Now researchers have found that to make it easier to handicap the children of Americans, the Intelligent (sis) Designer has recently coopted another species of mosquito so it can extend its reach more victims. Their findings were published yesterday in PLOS Neglected Tropical Diseases:

Abstract
Zika virus (ZIKV) has emerged since 2013 as a significant global human health threat following outbreaks in the Pacific Islands and rapid spread throughout South and Central America. Severe congenital and neurological sequelae have been linked to ZIKV infections. Assessing the ability of common mosquito species to transmit ZIKV and characterizing variation in mosquito transmission of different ZIKV strains is important for estimating regional outbreak potential and for prioritizing local mosquito control strategies for Aedes and Culex species. In this study, we evaluated the laboratory vector competence of Aedes aegypti, Culex quinquefasciatus, and Culex tarsalis that originated in areas of California where ZIKV cases in travelers since 2015 were frequent. We compared infection, dissemination, and transmission rates by measuring ZIKV RNA levels in cohorts of mosquitoes that ingested blood meals from type I interferon-deficient mice infected with either a Puerto Rican ZIKV strain from 2015 (PR15), a Brazilian ZIKV strain from 2015 (BR15), or an ancestral Asian-lineage Malaysian ZIKV strain from 1966 (MA66). With PR15, Cx. quinquefasciatus was refractory to infection (0%, N = 42) and Cx. tarsalis was infected at 4% (N = 46). No ZIKV RNA was detected in saliva from either Culex species 14 or 21 days post feeding (dpf). In contrast, Ae. aegypti developed infection rates of 85% (PR15; N = 46), 90% (BR15; N = 20), and 81% (MA66; N = 85) 14 or 15 dpf. Although MA66-infected Ae. aegypti showed higher levels of ZIKV RNA in mosquito bodies and legs, transmission rates were not significantly different across virus strains (P = 0.13, Fisher’s exact test). To confirm infectivity and measure the transmitted ZIKV dose, we enumerated infectious ZIKV in Ae. aegypti saliva using Vero cell plaque assays. The expectorated plaque forming units PFU varied by viral strain: MA66-infected expectorated 13±4 PFU (mean±SE, N = 13) compared to 29±6 PFU for PR15-infected (N = 13) and 35±8 PFU for BR15-infected (N = 6; ANOVA, df = 2, F = 3.8, P = 0.035). These laboratory vector competence results support an emerging consensus that Cx. tarsalis and Cx. quinquefasciatus are not vectors of ZIKV. These results also indicate that Ae. aegypti from California are efficient laboratory vectors of ancestral and contemporary Asian lineage ZIKV.

Author summary
Assessing the ability of common mosquito species to transmit Zika virus (ZIKV) and characterizing variation in mosquito transmission of different ZIKV strains is important for estimating regional outbreak potential and for prioritizing local mosquito control strategies for Aedes and Culex species. In this study, we evaluated the laboratory vector competence of Aedes aegypti, Culex quinquefasciatus, and Culex tarsalis that originated in areas of California where ZIKV cases in travelers since 2015 were frequent. We observed variation in infection loads between ZIKV strains in Ae. aegypti, but transmission rates were not different. In addition, there was a positive relationship between ZIKV RNA levels in infected mosquitoes ascertained from bodies and ZIKV RNA transmission rates. Our data add to the growing body of evidence supporting the role of Aedes aegypti as a ZIKV vector and refute Cx. quinquefasciatus and Cx. tarsalis as vectors.

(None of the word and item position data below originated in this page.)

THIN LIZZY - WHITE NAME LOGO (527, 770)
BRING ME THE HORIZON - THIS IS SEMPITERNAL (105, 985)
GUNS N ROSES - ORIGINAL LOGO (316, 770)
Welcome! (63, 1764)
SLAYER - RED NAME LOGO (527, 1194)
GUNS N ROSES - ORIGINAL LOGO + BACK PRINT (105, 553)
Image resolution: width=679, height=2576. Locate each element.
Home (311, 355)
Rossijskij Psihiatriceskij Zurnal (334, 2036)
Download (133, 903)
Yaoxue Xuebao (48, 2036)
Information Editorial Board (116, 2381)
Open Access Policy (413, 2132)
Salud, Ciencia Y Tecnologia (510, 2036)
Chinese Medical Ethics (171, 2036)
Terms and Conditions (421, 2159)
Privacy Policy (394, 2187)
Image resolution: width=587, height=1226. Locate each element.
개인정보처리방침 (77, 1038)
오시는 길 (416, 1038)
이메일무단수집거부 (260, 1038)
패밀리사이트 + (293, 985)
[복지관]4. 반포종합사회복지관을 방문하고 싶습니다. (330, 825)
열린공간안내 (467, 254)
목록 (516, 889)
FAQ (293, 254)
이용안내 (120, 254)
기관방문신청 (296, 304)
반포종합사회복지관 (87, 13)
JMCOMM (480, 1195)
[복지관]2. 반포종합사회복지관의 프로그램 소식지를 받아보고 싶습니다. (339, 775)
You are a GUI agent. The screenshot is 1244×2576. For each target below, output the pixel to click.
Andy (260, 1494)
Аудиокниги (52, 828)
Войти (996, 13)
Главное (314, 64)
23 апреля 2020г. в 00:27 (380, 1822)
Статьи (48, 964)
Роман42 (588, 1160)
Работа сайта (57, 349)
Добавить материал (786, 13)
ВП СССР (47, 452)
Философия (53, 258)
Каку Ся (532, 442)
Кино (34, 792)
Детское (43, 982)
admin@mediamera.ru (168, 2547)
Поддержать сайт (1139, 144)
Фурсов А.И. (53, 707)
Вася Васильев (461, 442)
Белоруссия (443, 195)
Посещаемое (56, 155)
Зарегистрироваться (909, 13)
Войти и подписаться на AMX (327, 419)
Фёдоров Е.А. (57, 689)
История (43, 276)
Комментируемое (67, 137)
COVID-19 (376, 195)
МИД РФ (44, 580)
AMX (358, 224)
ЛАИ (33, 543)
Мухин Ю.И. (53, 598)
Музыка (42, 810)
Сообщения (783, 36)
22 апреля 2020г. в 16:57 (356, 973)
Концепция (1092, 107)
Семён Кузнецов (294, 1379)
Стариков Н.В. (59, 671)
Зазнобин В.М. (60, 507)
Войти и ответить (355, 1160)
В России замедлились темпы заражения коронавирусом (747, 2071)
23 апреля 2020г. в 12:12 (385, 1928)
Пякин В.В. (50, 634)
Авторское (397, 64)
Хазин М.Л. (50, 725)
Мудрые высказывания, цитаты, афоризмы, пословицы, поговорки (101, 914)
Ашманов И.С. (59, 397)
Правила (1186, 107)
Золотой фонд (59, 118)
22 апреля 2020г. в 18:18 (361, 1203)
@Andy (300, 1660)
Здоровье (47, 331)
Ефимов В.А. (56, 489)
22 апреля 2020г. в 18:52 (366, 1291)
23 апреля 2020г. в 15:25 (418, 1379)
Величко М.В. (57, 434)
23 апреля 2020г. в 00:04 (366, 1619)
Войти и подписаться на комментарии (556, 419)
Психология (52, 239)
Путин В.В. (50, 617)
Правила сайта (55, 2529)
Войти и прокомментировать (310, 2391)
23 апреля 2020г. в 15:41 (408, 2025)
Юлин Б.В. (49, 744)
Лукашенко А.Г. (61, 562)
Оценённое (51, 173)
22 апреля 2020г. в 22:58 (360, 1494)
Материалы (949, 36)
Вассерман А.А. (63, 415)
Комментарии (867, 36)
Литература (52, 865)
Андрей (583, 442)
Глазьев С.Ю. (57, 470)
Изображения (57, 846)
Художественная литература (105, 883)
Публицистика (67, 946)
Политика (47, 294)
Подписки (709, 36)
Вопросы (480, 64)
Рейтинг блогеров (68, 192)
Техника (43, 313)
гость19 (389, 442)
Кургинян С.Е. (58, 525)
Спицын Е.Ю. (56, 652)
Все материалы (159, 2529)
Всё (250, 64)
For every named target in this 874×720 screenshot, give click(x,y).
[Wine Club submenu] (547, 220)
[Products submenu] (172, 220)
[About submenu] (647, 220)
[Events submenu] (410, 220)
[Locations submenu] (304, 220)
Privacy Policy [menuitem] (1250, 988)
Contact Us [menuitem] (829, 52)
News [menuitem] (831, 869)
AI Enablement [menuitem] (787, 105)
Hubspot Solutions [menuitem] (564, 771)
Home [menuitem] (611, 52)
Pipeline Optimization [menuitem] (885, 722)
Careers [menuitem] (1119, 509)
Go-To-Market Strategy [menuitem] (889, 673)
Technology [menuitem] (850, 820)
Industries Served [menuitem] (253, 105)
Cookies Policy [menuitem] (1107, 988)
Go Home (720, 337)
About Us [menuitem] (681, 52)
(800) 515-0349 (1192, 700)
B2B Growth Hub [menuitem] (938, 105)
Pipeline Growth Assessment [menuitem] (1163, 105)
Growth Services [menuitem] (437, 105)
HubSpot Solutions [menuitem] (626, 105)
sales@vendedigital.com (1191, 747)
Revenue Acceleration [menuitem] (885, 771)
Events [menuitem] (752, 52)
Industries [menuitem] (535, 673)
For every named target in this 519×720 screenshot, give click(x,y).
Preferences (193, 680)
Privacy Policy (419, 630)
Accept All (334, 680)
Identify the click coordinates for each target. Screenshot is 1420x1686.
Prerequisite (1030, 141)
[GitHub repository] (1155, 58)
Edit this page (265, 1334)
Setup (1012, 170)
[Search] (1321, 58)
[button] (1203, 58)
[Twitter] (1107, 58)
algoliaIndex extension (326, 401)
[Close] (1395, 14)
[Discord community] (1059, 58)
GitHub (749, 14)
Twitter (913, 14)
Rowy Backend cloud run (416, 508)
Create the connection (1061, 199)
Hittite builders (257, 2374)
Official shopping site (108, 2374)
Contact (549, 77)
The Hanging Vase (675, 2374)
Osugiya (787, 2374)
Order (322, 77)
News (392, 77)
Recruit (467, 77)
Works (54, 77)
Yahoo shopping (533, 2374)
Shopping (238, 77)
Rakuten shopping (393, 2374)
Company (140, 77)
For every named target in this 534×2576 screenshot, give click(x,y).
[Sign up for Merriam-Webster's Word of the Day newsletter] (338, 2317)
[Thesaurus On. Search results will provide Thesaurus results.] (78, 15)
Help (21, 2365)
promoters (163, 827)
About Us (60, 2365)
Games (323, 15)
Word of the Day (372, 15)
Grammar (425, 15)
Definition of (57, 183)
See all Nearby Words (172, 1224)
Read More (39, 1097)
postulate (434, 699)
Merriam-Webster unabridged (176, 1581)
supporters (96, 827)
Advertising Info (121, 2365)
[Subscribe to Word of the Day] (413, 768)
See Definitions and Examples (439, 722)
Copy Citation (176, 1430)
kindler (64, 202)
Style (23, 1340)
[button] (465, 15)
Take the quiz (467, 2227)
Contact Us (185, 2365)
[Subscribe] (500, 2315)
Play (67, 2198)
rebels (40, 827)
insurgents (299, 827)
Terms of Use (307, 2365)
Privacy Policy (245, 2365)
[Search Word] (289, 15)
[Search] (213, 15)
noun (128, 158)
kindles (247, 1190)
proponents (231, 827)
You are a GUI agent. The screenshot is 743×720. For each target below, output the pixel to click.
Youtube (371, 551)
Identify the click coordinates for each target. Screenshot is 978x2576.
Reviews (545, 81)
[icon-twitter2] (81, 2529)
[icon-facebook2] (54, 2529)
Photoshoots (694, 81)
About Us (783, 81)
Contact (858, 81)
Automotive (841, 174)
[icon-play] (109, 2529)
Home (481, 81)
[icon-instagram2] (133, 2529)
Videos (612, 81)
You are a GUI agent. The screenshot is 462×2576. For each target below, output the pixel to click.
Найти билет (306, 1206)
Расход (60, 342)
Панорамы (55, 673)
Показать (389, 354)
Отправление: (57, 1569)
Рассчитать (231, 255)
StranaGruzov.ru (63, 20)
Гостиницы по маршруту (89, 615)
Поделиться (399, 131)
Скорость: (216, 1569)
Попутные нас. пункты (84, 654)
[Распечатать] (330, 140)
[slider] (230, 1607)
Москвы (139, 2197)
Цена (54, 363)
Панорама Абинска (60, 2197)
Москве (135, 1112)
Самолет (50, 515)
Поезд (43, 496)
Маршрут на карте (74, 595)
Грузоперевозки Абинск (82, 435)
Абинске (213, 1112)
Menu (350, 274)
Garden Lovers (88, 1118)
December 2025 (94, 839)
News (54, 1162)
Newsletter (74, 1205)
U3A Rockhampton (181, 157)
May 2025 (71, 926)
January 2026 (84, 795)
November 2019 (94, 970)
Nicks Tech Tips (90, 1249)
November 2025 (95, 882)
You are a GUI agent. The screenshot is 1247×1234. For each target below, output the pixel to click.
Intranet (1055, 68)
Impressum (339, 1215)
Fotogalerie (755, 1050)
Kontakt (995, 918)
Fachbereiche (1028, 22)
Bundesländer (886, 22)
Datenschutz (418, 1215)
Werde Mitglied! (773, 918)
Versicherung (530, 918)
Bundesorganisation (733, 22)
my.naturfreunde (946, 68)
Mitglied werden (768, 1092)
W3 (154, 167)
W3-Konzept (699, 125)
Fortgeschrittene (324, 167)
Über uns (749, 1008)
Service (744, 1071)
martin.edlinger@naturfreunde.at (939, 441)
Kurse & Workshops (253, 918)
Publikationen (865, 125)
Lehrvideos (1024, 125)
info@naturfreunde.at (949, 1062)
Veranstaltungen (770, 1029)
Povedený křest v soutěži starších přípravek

It'll be interesting to see how worshippers of this putative Intelligent (sic) Designer explain why it seems to be so keen to produce mentally and physically handicapped American babies, especially in the southern states where it's support tends to be strongest and where health services for those most vulnerable tend to be minimal because they voted for a president who promised to take it away from them.

Stay tuned for further updates on the Intelligent (sic) Designer's progress as it finds more ways to harm people and designs work-arounds for any measures human medical science comes up with to prevent or minimise its efforts.